Freediving Could Lead To "Drowning at the Surface"
MIAMI (CBS4) - It's one of the most exhilarating things you can do in South Florida year round: hunt underwater.
"It's exciting," declared Robert Richardson. "It's just being underwater and just the serenity and just all the life around you. It's gorgeous I think."
For brothers Robert and David Richardson freediving has been a way of life, and almost a way of death.
"It was four years ago," Robert told CBS4's David Sutta. "It was my birthday and I wanted to go out and have some fun with some friends."
After a day of spear fishing Robert wanted to test his freediving skills, going deeper than he or his brother had ever been... 100-feet.
"We ended up going down to the bottom, giving each other a thumbs up and then headed back up to the surface," said Robert. "And uh... just before I got to the surface I checked to see where David was in relation to me and I looked down and he was blacked out underwater. Kind of in a slumped position. So I went down to him... still a bit concerned about why he was doing this and if this was a joke or not. I gave him a push... and when he turned with the current I realized he was unconscious and that's when I grabbed onto him and started kicking up to the surface with him and that was the last thing I remember."
"So you blacked out?" asked Sutta.
"I also blacked out yeah," replied Robert.
Shallow water blackout is essentially running out of oxygen. It is the biggest threat freedivers face. Your body shuts down. You have no control over anything as your body starts breathing water.
Using a large plastic bottle to represent a diver's body on one breath of air taken on the surface just before a dive, Sutta showed how as you sink underwater... your body becomes squeezed by water pressure. Oxygen is diverted to your heart and your brain. Eventually though you run out of oxygen. And in the sport of freediving you must make it to the surface before that happens.

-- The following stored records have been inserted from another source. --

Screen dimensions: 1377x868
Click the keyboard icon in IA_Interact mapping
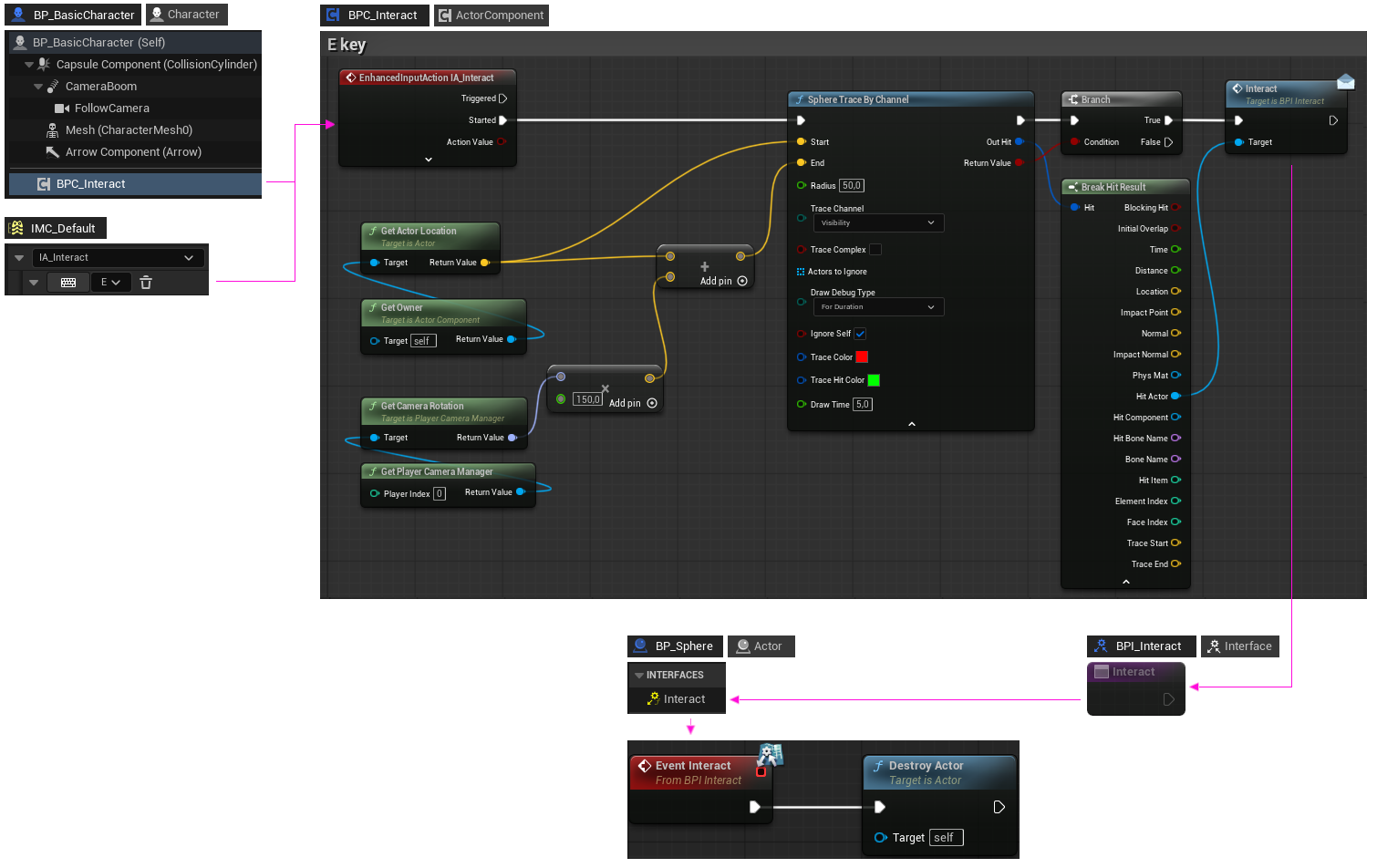[x=68, y=283]
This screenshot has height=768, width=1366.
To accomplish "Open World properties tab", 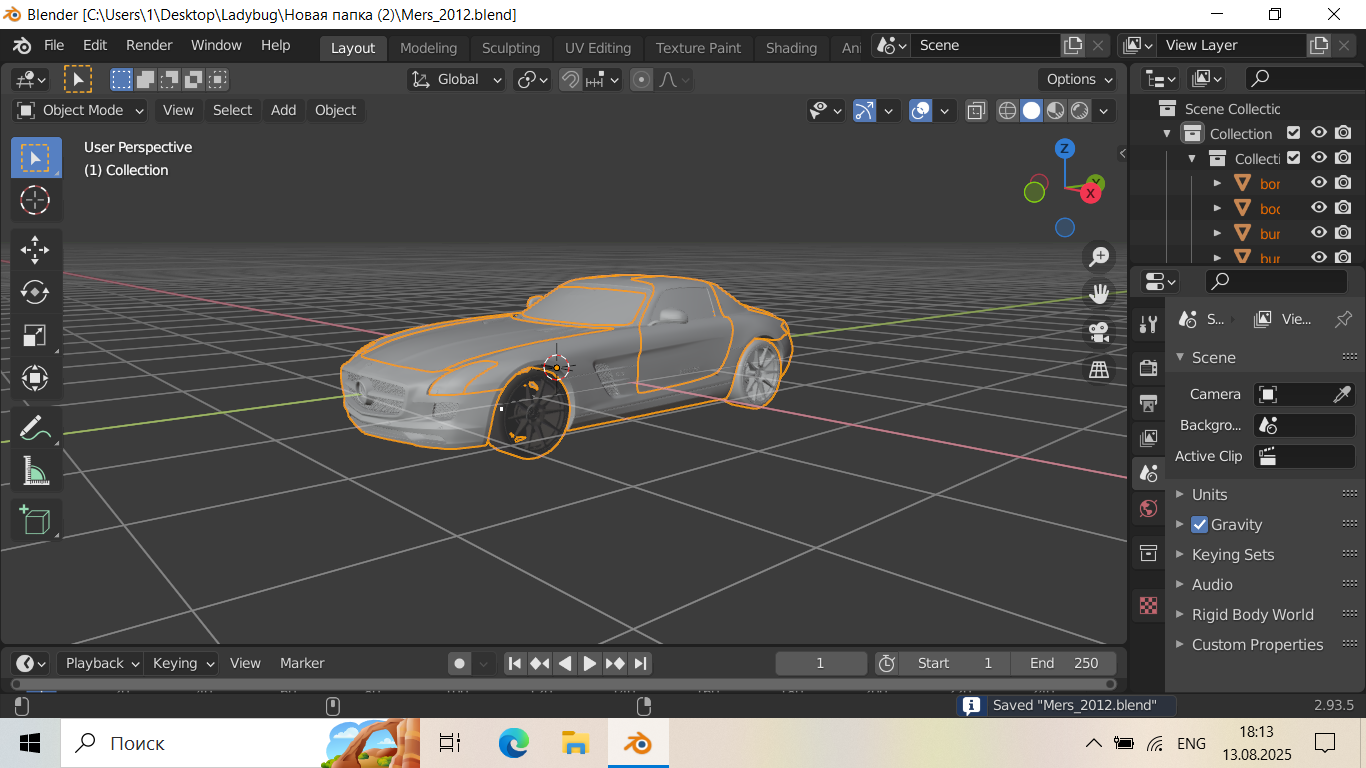I will [1148, 509].
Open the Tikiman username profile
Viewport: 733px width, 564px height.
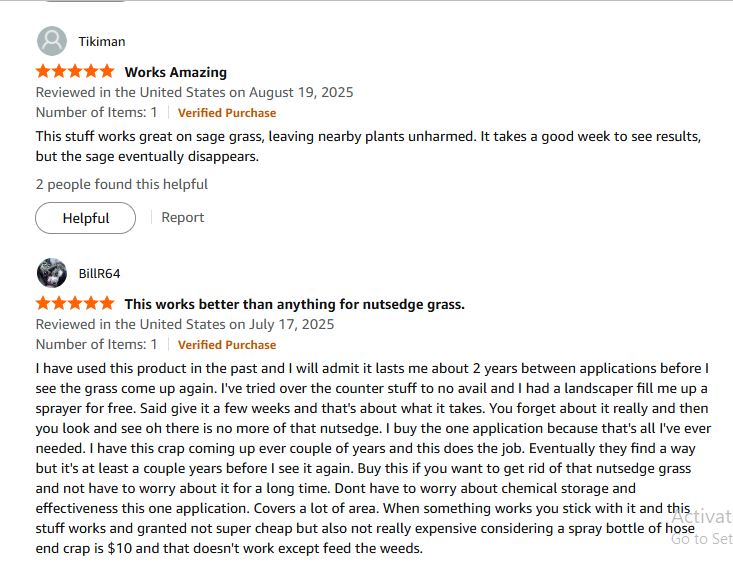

Often the blackout happens right around the surface, essentially drowning at the surface.
"I have no memory of ever being low on oxygen," said Robert.
"It felt like, I felt like I was fine," brother David told Sutta.

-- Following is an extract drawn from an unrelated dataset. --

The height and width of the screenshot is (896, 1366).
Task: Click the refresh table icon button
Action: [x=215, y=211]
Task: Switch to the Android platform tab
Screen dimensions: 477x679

"I felt completely fine," said Robert. And then just the next thing you know I'm in the back of a boat when I woke up."
The brother's luckily floated to the surface and friends spotted them.
"I felt like somebody had reached down inside my chest and got ahold of my heart and started squeezing," recalled the boy's mother, Julie Richardson.

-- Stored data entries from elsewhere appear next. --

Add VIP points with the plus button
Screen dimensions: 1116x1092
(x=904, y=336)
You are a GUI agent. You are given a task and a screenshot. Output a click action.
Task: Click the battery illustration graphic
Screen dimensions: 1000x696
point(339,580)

In a single moment, Julie Richardson's life changed dramatically. She was about to lose not one, but both of her sons.
"They both told me that they saw a really bright light," remembered Julie. "David said mom it was like looking into a welder's torch. It was so bright! And uh... I think they were teetering on the edge of life and death. And their friends brought them back and I just believe it was a miracle. There were 60 breath hold incidents reported to DAN that year Divers Alert Network. There were 3 survivors. Two of them were my sons. I, I just am very grateful."
In fact, because so few freedivers survive shallow water blackout, few medical professionals even know how to treat survivors. Dr. Ivan Montoya is one of only three or four doctors in South Florida with that type of specialty.
"It's basically you die or most of the time you have a problem with near drowning," exclaimed Dr. Montoya with Mercy Hospital. "A shallow water blackout diver or patient is a drowning patient. There's nothing special that you do for that. You either die or it's a near drowning."
"You're lucky," Sutta announced to the brothers.
"Yes!" said Robert.
"You're still doing it?" asked Sutta.
"Yes of course absolutely," replied Robert.
David told Sutta, "We were back in the water two weeks later."
"Yes," said Robert.
Sutta commented, "It's been described to me as a beautiful way to die."
"Yeah!!! I'd say so," said David.
"Absolutely!" agreed Robert. "Without a doubt. If I were to die that would be the way to go."
The brothers now follow strict rules. One dives at a time, always with a buddy watching. And they now wear a new freediver vest that detects shallow water blackout and shoots them to the surface.
"We try to wear it as much as possible," said Robert.
"Especially on deeper dives," added David.
A second and third lease on life.
In the months that followed the accident Julie Richardson actually trained in freediving and started an organization called Divewise to educate freedivers. She believes freediving is still safe... as long as you follow the guidelines.